[Giasone]. Melodrama en tres actos con música de Francesco Caletti Bruni, llamado Cavalli (1602-1676) sobre el libreto de Giacinto Andrea Cicognini (m. aproximadamente en 1650). Fue estrenado en el teatro de S. Casiano de Venecia en el invierno de 1649, y en los años sucesivos dio una vuelta triunfal por varias ciudades de Italia y del extranjero. En varias bibliotecas italianas y extranjeras se hallan manuscritos de la obra; existe una copia con partitura en Siena. En edición moderna existe solamente el primer acto, en el volumen XII de las Publikationen älterer praktischen und theoretischen Musikwerken de Eitner (1883). El argumento de Jasón, que es la obra más célebre de Cavalli, procede, naturalmente, de la clásica leyenda de los Argonautas y especialmente del episodio de los amores de Jasón (v.) con Medea (v.); pero el libretista lo ha desarrollado de tal manera que ha hecho de él un ejemplo del peor gusto melodramático del siglo XVII.

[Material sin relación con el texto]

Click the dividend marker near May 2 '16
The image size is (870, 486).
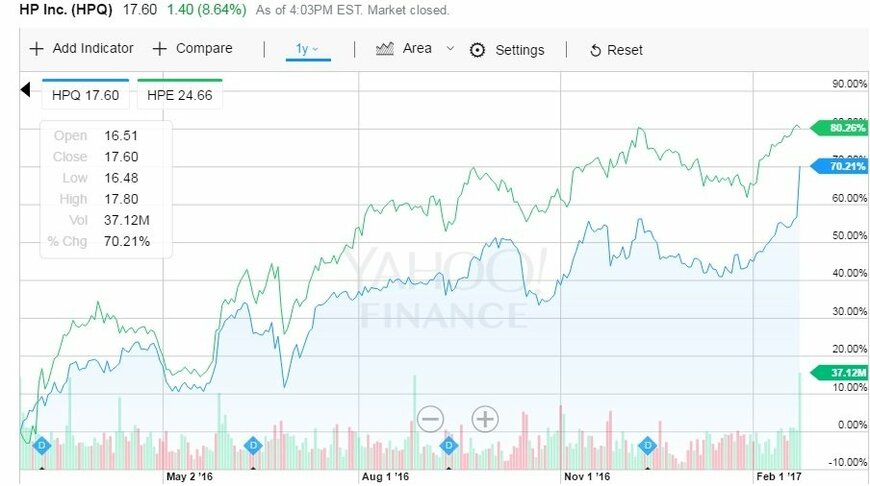click(253, 445)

El protagonista es uno de aquellos tipos de pseudohéroes de opereta entre lo idílico y lo grotesco; no hace otra cosa que extasiarse en tono arcádico ante las delicias amorosas gozadas y le hacen falta los reproches de Hércules (v.) para acordarse que tiene que marchar y llevar a cabo la ardua empresa del vellocino de oro. Medea tampoco tiene mayor dignidad: antes de hacerse reconocer por él como su misteriosa amante, quiere ponerle a prueba y le presenta a una doncella suya, fea y anciana, para hacer de este modo más emocionante la sucesiva escena del reconocimiento. Egeo, un adorador de Medea, al que ella abandonó, le suplica que le mate para liberarle de su tormento; ella simula satisfacerle, pero acaba tirando al suelo el puñal y abandonándole. Un mensajero de Isifiles — la reina de Lemnos, anteriormente amada por Jasón, y que ahora le va buscando — da con un criado jorobado y tartamudo con el que tiene un largo dueto basado en el efecto cómico del tartamudeo.
En fin, el libreto rebosa de episodios ridículos, de agudezas maliciosas y a menudo también vulgares. La música, aunque siempre obra de un compositor de ingenio, no puede librarse de la insipidez del texto. Por su estructura pertenece a aquel tipo de ópera veneciana en donde a la fluida melopea o recitativo expresivo se sobrepone un continuo alternar de arias, recitativos y breves intermedios instrumentales. Las arias son a menudo amables y bien hechas, pero de carácter mullido y arcádico y más bien uniformes, especialmente en el ritmo; el ejemplo más típico es dado por el aria de salida de Jasón, «Delicias alegres», cuyo movimiento mecedor de «berceuse», con dibujo rítmico ternario, es muy característico, no sólo de Cavalli, sino en general de la ópera veneciana de aquel tiempo. Abundan las reminiscencias de Monteverdi, que fue maestro de Cavalli, y no sólo en los recitativos, sino también en las partes cantadas: el dueto entre Medea y Jasón, por ejemplo, recuerda el final de la Coronación de Popea (v.) sin tener, empero, su majestad y amplitud melódica.
Entre los recitativos, decorosos y melódicos pero no auténticamente dramáticos, el más desarrollado e importante es el del delirio de Isifiles, que’ sin embargo adolece de pobreza armónica y de monotonía. La escena más famosa es aquella en donde Medea invoca a los espíritus del Averno para que conviertan en domables por Jasón los monstruos del vellocino de Friso. El fragmento culminante es una breve aria de Medea, fragmento que en su expresión exorcística se pone por encima del nivel general de la ópera. El efecto es alcanzado con medios muy sencillos: dos instrumentos y el bajo continuo sostienen el canto con acordes consonantes eficazmente rematados, como sombríos repiques. Pero en la «cabaletta» de Medea con que termina la escena vuelve el tono melindroso y convencional. Como conjunto dramático, por lo tanto, el Jasón no se sostiene; se salvan solamente unos fragmentos que revelan el talento del músico. Es de recordar, además, que Cavalli por regla general obedecía, en la elección de los textos, a motivos de oportunidad y poco le importaba la coherencia y armonía de la intriga dramática.